**What the task asks:** Reproduce exactly only the lines from the line that holds "Task: Click the red" to the line that holds "Task: Click the small", inclusive, in the listing below, and please leave out every picture.

**Records for processing:**
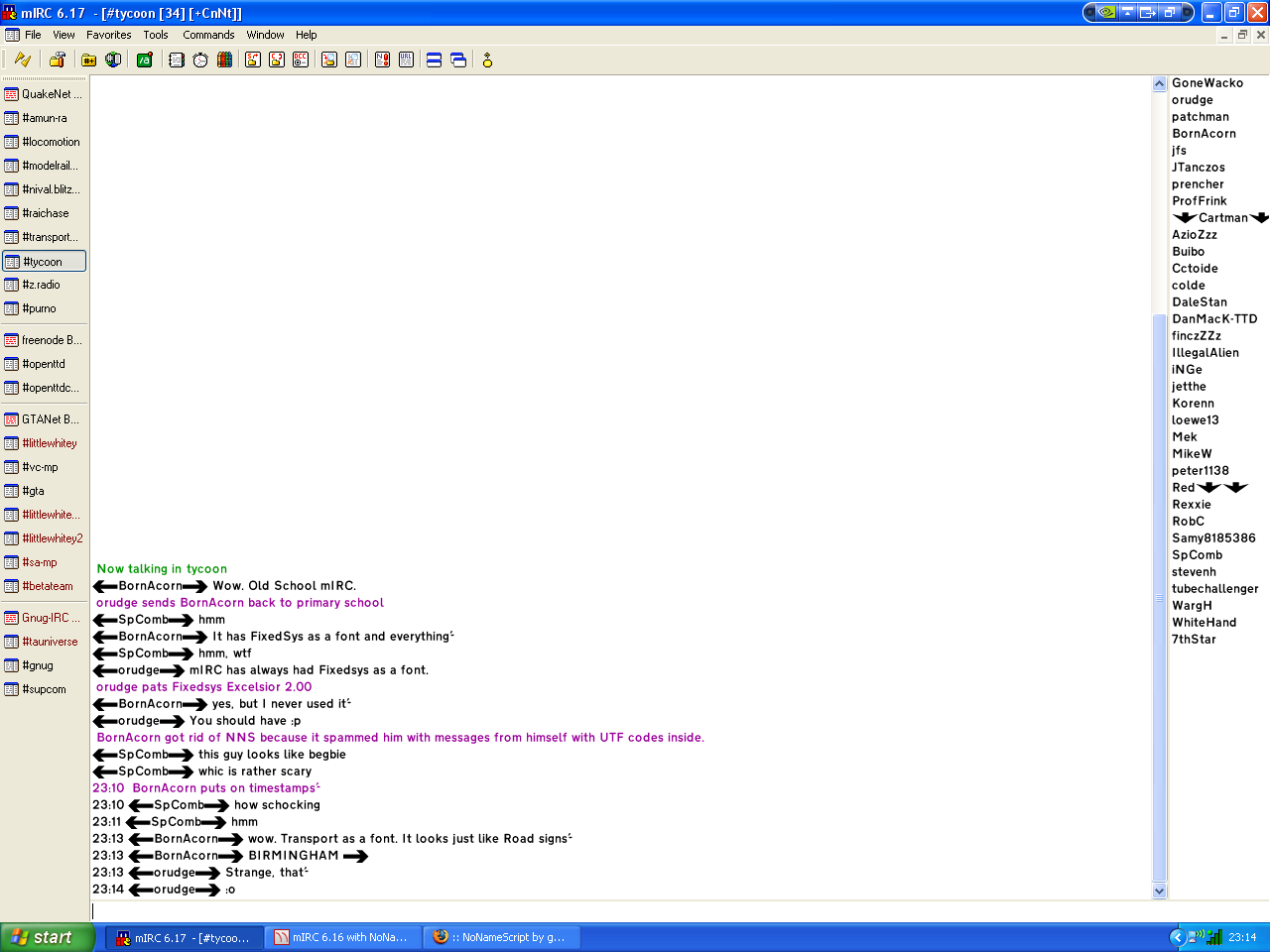Open the Favorites menu
This screenshot has width=1270, height=952.
[x=109, y=35]
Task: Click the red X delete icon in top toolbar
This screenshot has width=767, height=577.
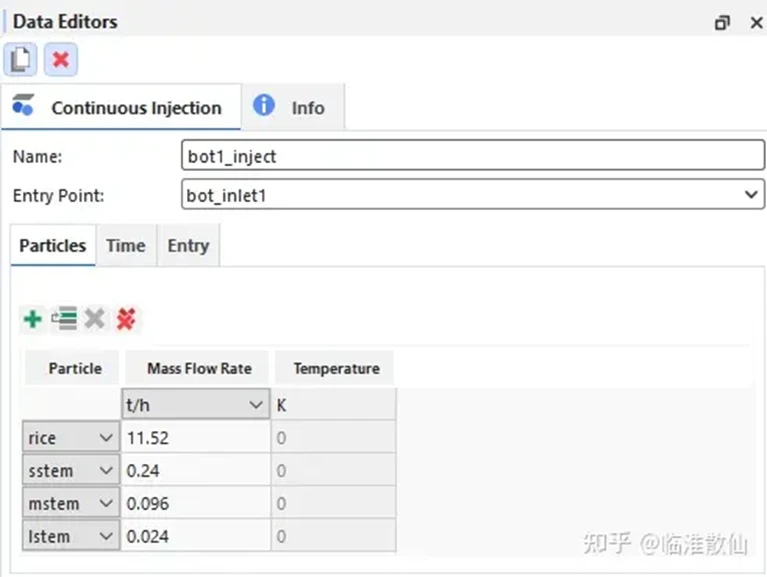Action: click(61, 60)
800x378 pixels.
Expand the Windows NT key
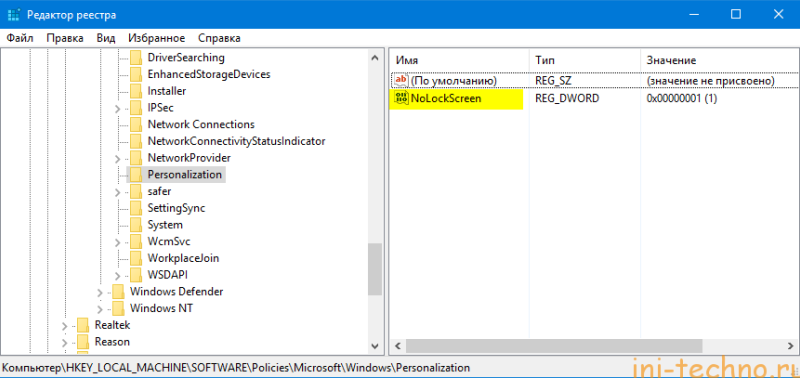[x=100, y=309]
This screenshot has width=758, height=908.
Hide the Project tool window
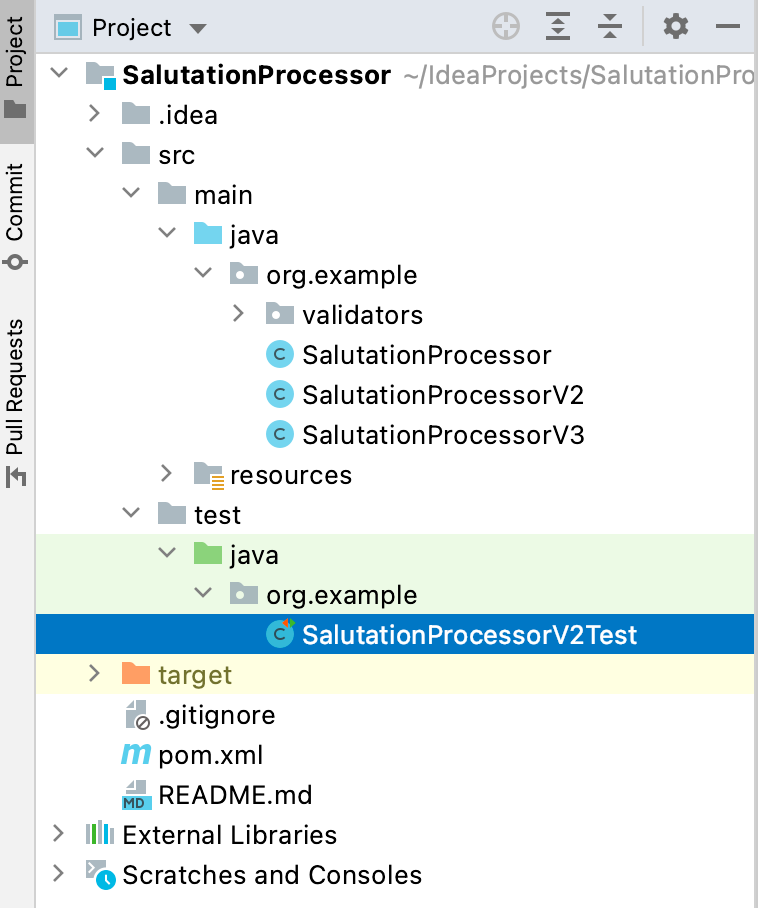click(x=728, y=27)
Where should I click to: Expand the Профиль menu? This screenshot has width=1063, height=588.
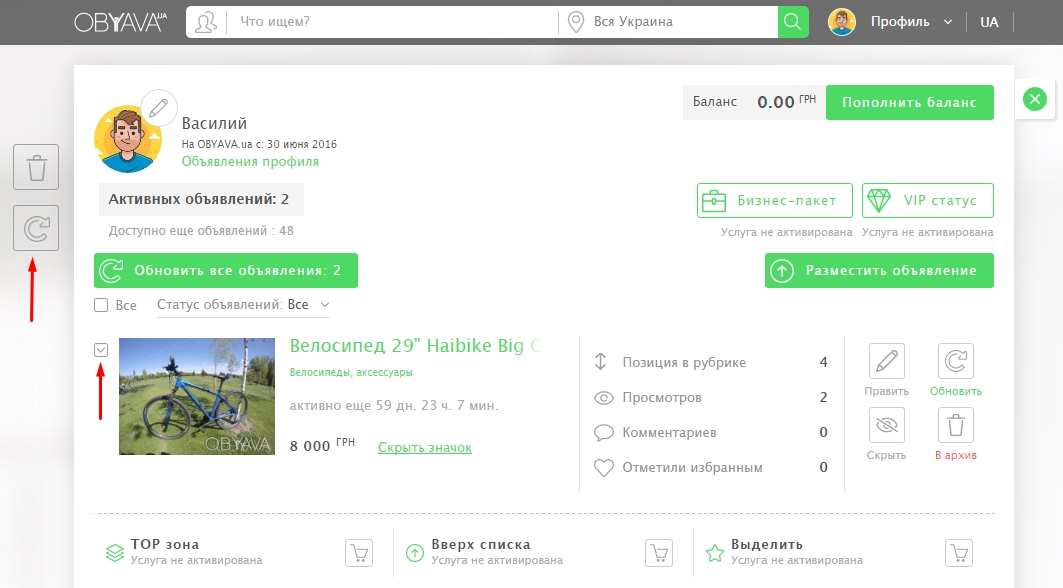pyautogui.click(x=910, y=22)
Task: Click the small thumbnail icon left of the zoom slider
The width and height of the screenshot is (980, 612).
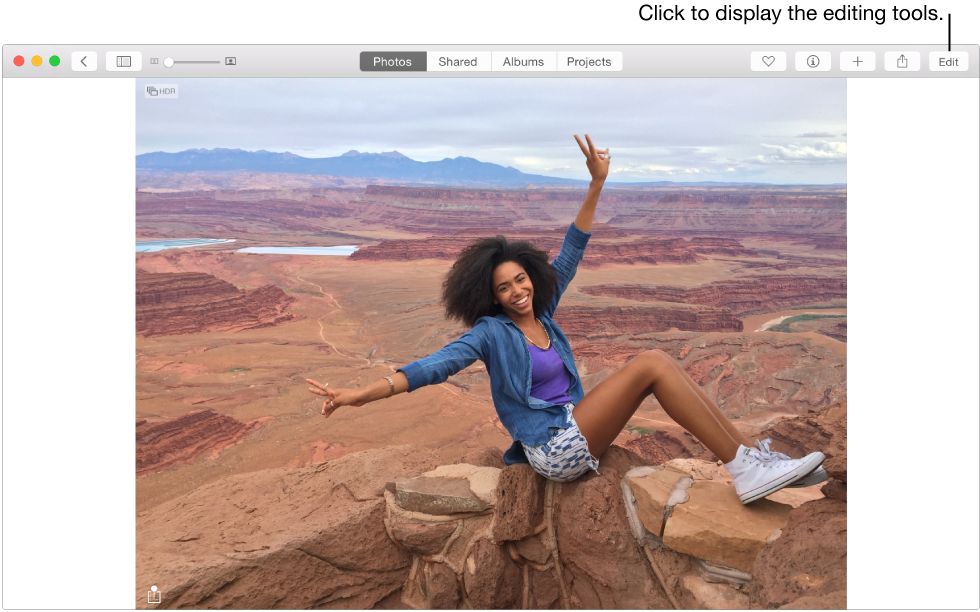Action: tap(154, 61)
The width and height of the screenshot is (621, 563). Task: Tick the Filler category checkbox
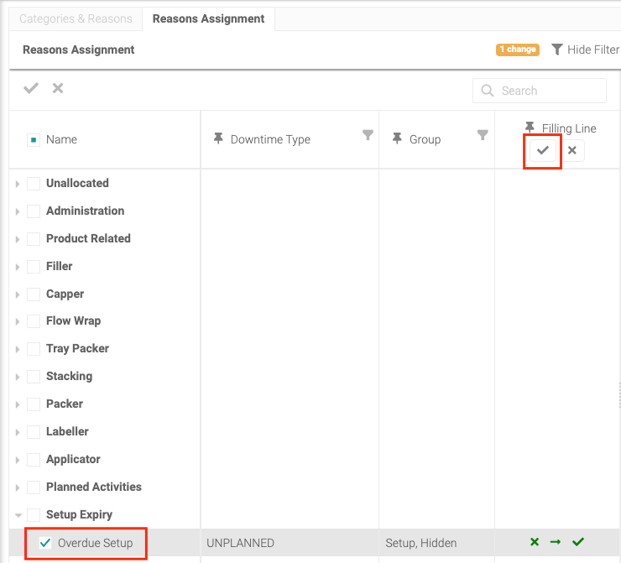34,267
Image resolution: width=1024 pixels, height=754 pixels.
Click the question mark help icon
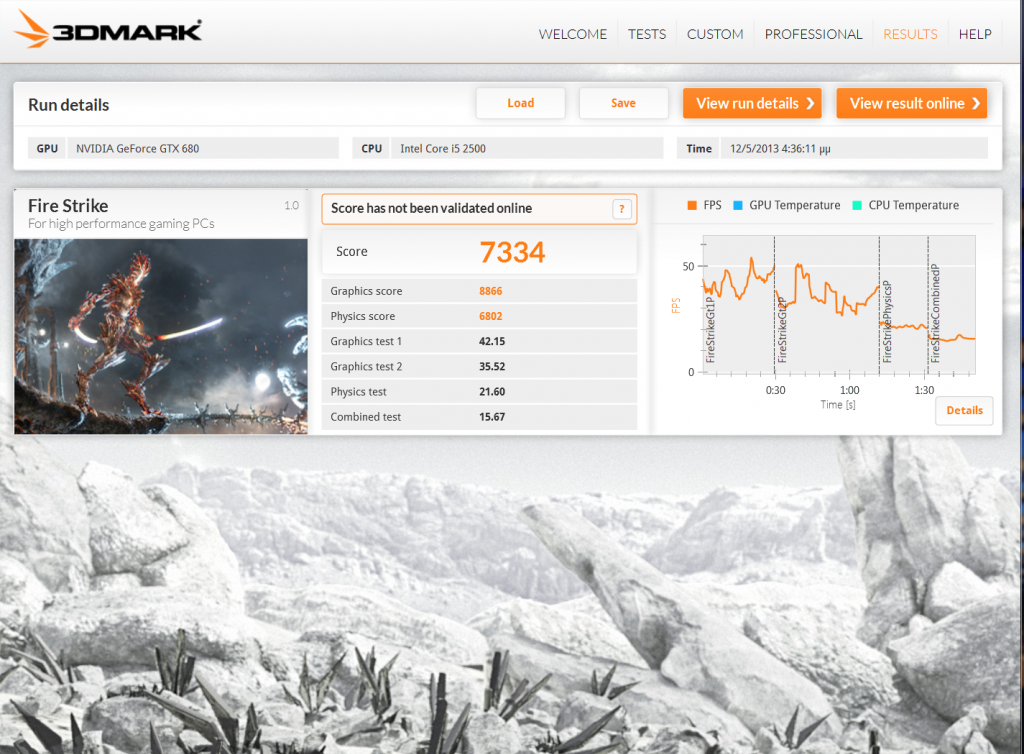coord(622,209)
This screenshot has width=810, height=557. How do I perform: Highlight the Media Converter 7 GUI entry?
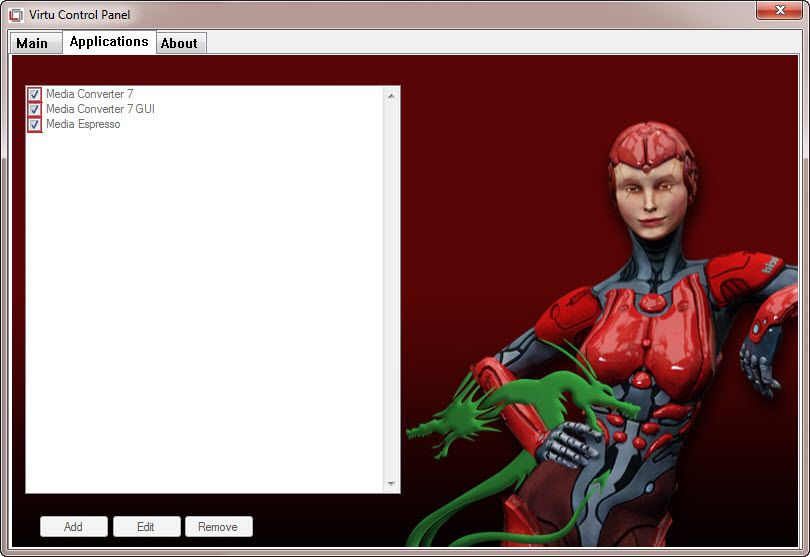pos(100,109)
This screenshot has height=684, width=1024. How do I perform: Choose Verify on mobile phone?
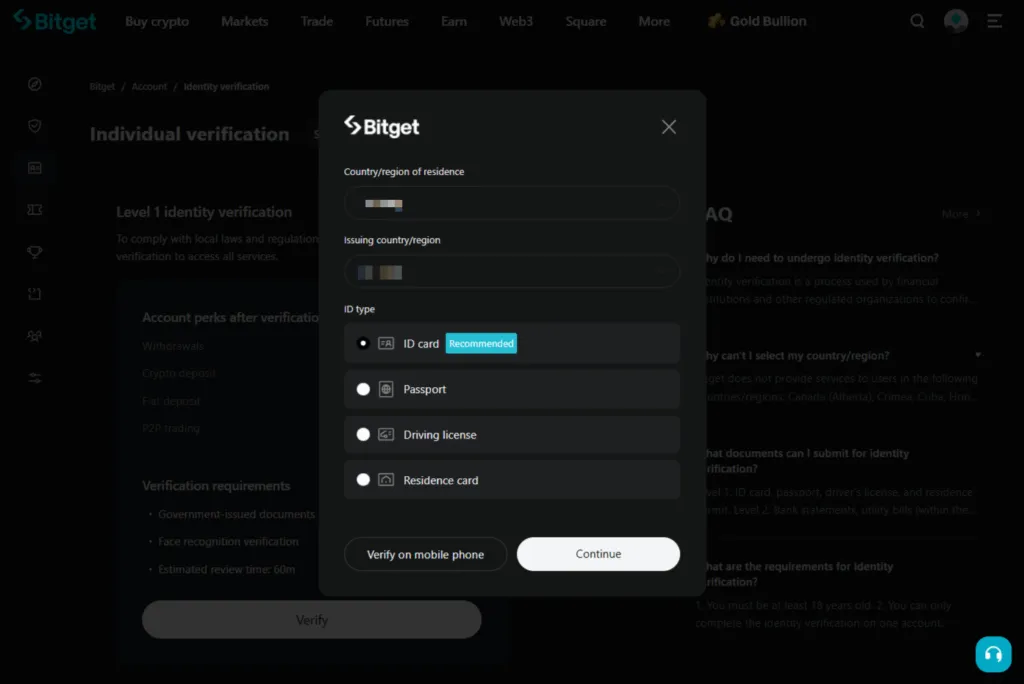point(425,553)
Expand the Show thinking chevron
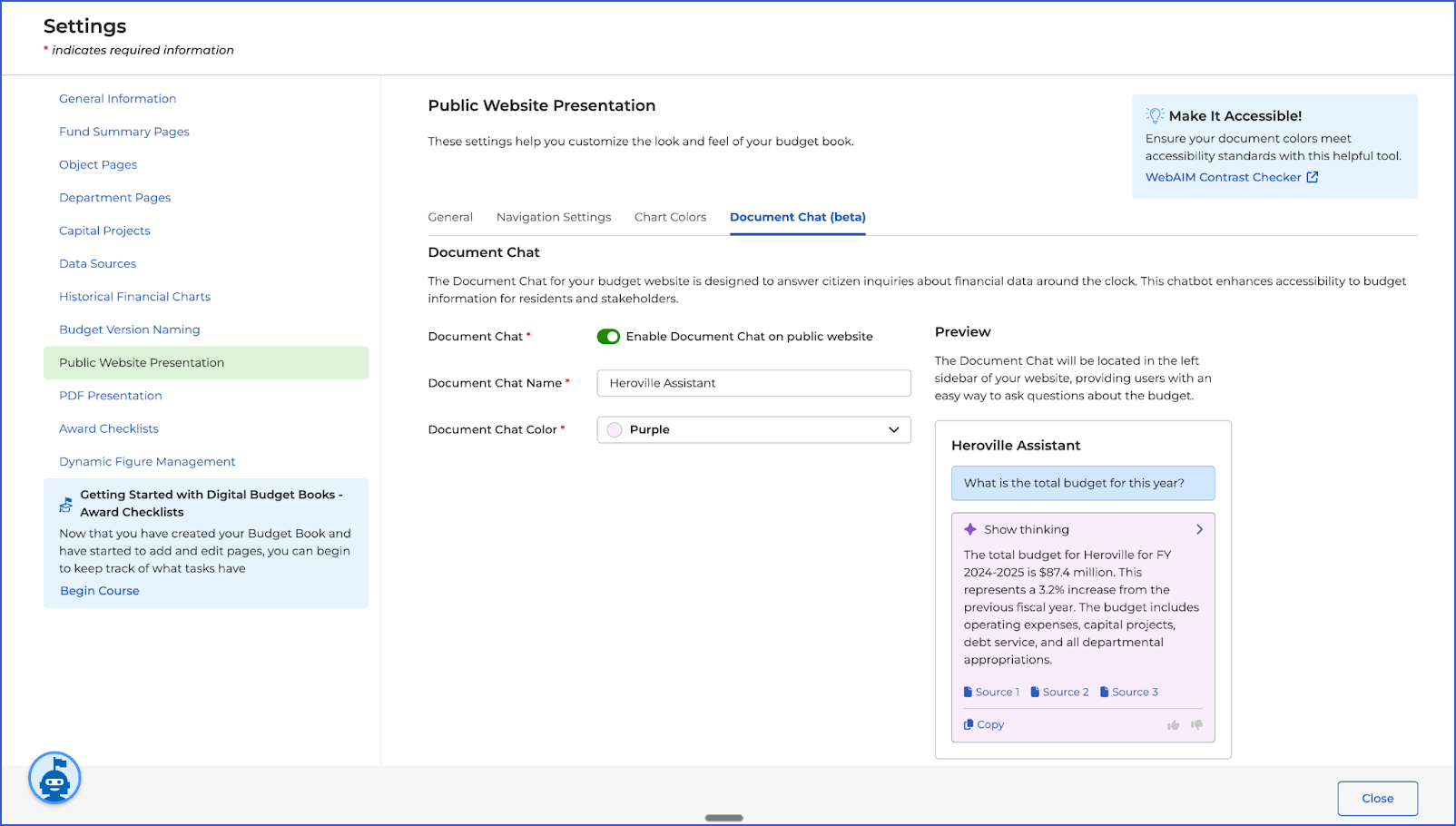1456x826 pixels. 1199,529
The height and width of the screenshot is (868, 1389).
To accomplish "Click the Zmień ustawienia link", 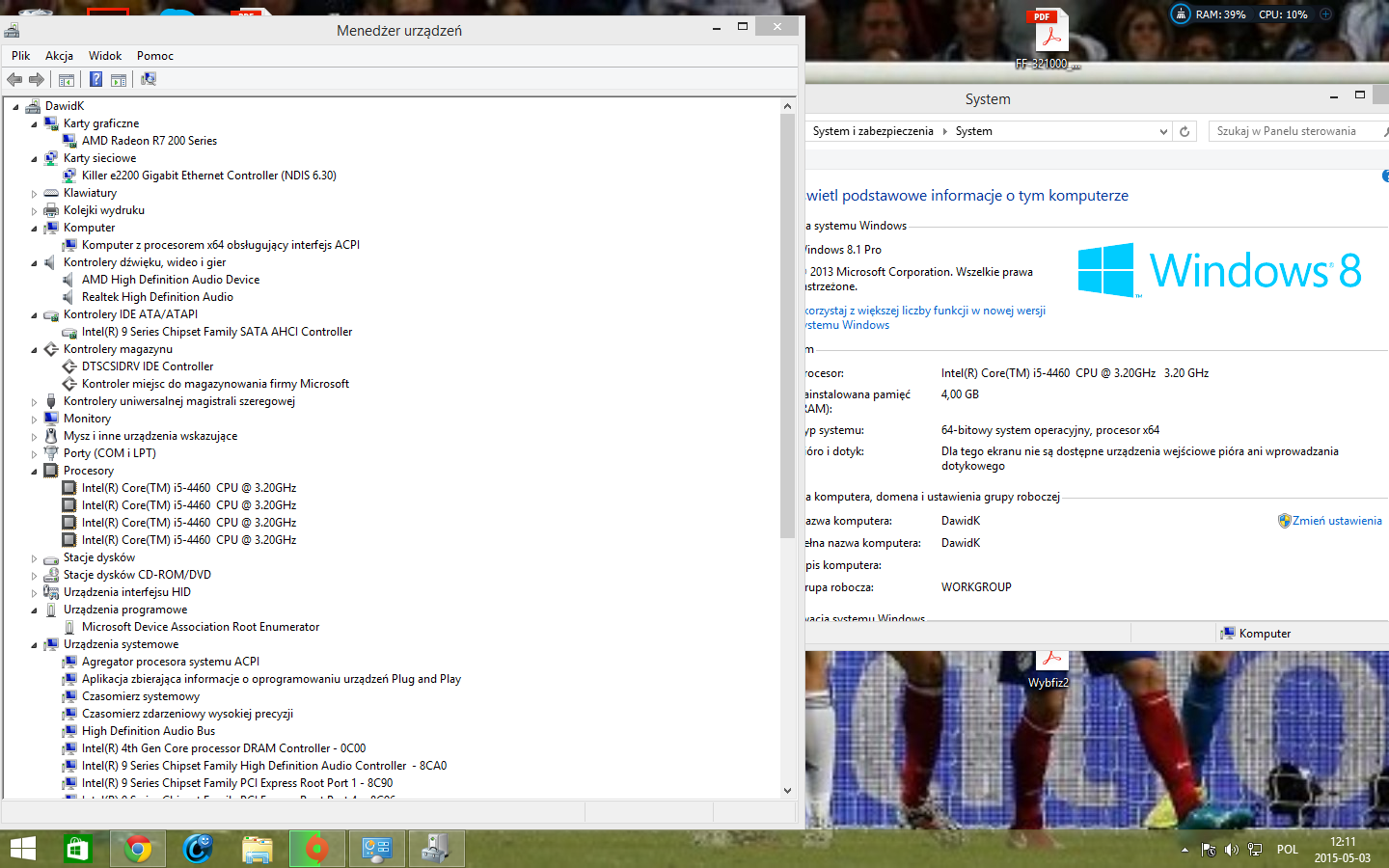I will click(1336, 521).
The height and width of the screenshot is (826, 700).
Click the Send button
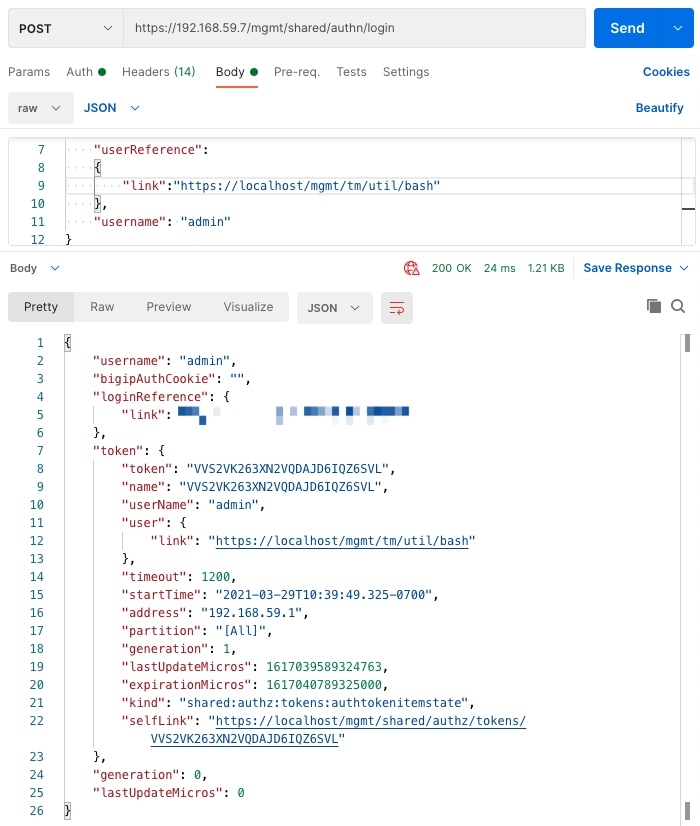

**Answer area:**
Task: Click the red X delete icon in top toolbar
This screenshot has width=767, height=577.
Action: click(61, 60)
800x378 pixels.
Expand the Windows NT key
[x=100, y=309]
This screenshot has width=758, height=908.
Hide the Project tool window
click(x=728, y=27)
Where should I click to: Expand the Профиль menu? This screenshot has width=1063, height=588.
pyautogui.click(x=910, y=22)
Task: Click the small thumbnail icon left of the zoom slider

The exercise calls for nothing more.